>>>>

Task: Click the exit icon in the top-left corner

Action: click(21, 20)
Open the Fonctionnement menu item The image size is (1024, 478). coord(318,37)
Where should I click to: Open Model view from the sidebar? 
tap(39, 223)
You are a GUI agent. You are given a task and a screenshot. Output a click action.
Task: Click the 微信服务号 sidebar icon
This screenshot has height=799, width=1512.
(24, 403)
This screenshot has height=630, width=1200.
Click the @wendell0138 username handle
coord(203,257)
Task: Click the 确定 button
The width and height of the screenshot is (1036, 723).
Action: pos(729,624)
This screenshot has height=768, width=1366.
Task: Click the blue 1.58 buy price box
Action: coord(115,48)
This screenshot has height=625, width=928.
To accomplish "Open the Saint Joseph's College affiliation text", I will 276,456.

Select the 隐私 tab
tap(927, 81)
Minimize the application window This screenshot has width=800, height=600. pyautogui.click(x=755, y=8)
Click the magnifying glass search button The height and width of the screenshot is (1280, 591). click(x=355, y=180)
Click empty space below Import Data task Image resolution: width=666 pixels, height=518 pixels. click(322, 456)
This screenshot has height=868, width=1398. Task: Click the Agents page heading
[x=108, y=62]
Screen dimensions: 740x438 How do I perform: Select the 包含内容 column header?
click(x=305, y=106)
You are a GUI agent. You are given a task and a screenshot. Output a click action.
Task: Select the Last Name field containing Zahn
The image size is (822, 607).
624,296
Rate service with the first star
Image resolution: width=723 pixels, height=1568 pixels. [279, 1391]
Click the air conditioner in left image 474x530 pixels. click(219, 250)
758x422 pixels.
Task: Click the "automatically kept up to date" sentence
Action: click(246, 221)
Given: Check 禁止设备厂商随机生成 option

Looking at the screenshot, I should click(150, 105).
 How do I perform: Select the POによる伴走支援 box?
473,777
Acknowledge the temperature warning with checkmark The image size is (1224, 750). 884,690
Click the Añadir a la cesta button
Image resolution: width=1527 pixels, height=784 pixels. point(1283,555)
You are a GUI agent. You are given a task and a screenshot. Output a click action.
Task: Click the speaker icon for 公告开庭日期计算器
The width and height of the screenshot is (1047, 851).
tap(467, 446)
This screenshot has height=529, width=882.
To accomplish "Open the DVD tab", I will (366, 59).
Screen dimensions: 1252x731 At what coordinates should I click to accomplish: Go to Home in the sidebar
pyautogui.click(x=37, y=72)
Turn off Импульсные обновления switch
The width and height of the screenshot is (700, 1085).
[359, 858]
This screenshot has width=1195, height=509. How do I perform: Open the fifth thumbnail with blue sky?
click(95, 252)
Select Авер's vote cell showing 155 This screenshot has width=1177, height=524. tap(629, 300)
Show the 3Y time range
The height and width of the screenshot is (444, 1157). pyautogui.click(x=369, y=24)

<<<<

(WHAT YOU HAVE TO DO)
Rewrite all of the records above, putting "side panel" in place of every "sidebar" and changing nothing else.

(RESPONSE BELOW)
Task: Click the exit icon in the top-left corner

Action: click(21, 20)
Open the Fonctionnement menu item The image size is (1024, 478). coord(318,37)
Where should I click to: Open Model view from the side panel? 
tap(39, 223)
You are a GUI agent. You are given a task and a screenshot. Output a click action.
Task: Click the 微信服务号 side panel icon
This screenshot has height=799, width=1512.
(24, 403)
This screenshot has height=630, width=1200.
Click the @wendell0138 username handle
coord(203,257)
Task: Click the 确定 button
The width and height of the screenshot is (1036, 723).
Action: pos(729,624)
This screenshot has height=768, width=1366.
Task: Click the blue 1.58 buy price box
Action: coord(115,48)
This screenshot has height=625, width=928.
To accomplish "Open the Saint Joseph's College affiliation text", I will 276,456.

Select the 隐私 tab
tap(927, 81)
Minimize the application window This screenshot has width=800, height=600. pyautogui.click(x=755, y=8)
Click the magnifying glass search button The height and width of the screenshot is (1280, 591). click(x=355, y=180)
Click empty space below Import Data task Image resolution: width=666 pixels, height=518 pixels. click(322, 456)
This screenshot has height=868, width=1398. Task: Click the Agents page heading
[x=108, y=62]
Screen dimensions: 740x438 How do I perform: Select the 包含内容 column header?
click(x=305, y=106)
You are a GUI agent. You are given a task and a screenshot. Output a click action.
Task: Select the Last Name field containing Zahn
The image size is (822, 607).
624,296
Rate service with the first star
Image resolution: width=723 pixels, height=1568 pixels. [279, 1391]
Click the air conditioner in left image 474x530 pixels. click(219, 250)
758x422 pixels.
Task: Click the "automatically kept up to date" sentence
Action: click(246, 221)
Given: Check 禁止设备厂商随机生成 option

Looking at the screenshot, I should click(150, 105).
 How do I perform: Select the POによる伴走支援 box?
473,777
Acknowledge the temperature warning with checkmark The image size is (1224, 750). 884,690
Click the Añadir a la cesta button
Image resolution: width=1527 pixels, height=784 pixels. point(1283,555)
You are a GUI agent. You are given a task and a screenshot. Output a click action.
Task: Click the speaker icon for 公告开庭日期计算器
The width and height of the screenshot is (1047, 851).
tap(467, 446)
This screenshot has height=529, width=882.
To accomplish "Open the DVD tab", I will (366, 59).
Screen dimensions: 1252x731 At what coordinates should I click to accomplish: Go to Home in the side panel
pyautogui.click(x=37, y=72)
Turn off Импульсные обновления switch
The width and height of the screenshot is (700, 1085).
[359, 858]
This screenshot has width=1195, height=509. How do I perform: Open the fifth thumbnail with blue sky?
click(95, 252)
Select Авер's vote cell showing 155 This screenshot has width=1177, height=524. tap(629, 300)
Show the 3Y time range
The height and width of the screenshot is (444, 1157). pyautogui.click(x=369, y=24)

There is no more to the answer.